▶ [EXERCISE DIRECTIONS]: The material below contains a line with "BURADAN (1354, 795)" and a line with "貸し出し中物件あり (26, 201)". Copy exactly those two lines and all lines between them.

▶ [EXERCISE MATERIAL]:
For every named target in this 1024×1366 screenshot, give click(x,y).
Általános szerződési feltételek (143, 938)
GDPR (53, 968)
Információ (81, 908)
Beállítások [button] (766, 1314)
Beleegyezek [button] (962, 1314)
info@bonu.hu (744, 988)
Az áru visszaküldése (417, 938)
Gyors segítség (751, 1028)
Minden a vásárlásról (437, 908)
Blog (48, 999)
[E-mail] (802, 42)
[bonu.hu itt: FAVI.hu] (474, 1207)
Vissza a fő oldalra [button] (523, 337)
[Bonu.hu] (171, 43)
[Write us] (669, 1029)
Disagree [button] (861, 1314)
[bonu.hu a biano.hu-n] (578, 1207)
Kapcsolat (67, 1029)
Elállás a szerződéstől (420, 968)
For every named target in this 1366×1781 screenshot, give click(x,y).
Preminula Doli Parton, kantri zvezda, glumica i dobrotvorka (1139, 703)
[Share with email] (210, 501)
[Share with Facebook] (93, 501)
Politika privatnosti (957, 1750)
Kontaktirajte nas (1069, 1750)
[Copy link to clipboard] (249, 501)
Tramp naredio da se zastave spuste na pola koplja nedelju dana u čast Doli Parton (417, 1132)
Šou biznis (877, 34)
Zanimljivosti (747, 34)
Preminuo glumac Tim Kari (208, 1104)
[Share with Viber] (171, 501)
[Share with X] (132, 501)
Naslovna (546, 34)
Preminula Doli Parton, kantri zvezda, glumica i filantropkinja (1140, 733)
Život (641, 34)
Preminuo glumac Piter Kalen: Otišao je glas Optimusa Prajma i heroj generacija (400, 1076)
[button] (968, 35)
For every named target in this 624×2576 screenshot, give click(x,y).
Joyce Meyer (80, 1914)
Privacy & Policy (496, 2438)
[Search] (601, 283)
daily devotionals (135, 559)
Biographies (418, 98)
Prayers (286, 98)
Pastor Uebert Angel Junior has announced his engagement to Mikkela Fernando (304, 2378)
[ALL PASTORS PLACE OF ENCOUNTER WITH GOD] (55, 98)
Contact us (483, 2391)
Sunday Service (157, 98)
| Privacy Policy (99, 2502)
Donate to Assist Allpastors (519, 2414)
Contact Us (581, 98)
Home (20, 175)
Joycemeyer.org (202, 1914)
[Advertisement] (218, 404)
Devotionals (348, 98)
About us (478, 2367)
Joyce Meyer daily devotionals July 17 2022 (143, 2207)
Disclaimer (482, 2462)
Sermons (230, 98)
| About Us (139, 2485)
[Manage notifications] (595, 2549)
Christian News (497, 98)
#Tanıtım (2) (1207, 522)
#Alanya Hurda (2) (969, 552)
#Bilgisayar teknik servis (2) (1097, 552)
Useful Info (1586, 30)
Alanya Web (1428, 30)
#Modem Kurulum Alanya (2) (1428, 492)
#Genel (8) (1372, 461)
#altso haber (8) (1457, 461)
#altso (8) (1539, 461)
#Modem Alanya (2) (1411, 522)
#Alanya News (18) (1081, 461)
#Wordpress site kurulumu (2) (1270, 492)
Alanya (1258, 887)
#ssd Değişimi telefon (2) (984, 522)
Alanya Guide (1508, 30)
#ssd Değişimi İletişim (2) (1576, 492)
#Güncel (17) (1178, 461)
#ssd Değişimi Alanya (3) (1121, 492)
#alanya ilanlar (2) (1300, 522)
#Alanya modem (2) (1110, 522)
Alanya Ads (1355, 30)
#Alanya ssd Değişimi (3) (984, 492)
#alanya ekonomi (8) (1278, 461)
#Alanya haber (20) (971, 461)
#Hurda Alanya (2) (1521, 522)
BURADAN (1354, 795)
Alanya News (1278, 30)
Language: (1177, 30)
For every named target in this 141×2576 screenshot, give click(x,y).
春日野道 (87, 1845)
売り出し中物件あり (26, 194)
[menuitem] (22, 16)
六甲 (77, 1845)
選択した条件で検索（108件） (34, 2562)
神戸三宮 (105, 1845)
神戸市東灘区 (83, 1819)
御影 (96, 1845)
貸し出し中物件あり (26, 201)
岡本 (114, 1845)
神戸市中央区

▶ [WRITTEN ANSWER]:
BURADAN (1354, 795)
Alanya News (1278, 30)
Language: (1177, 30)
For every named target in this 141×2576 screenshot, give click(x,y).
春日野道 (87, 1845)
売り出し中物件あり (26, 194)
[menuitem] (22, 16)
六甲 (77, 1845)
選択した条件で検索（108件） (34, 2562)
神戸三宮 (105, 1845)
神戸市東灘区 (83, 1819)
御影 (96, 1845)
貸し出し中物件あり (26, 201)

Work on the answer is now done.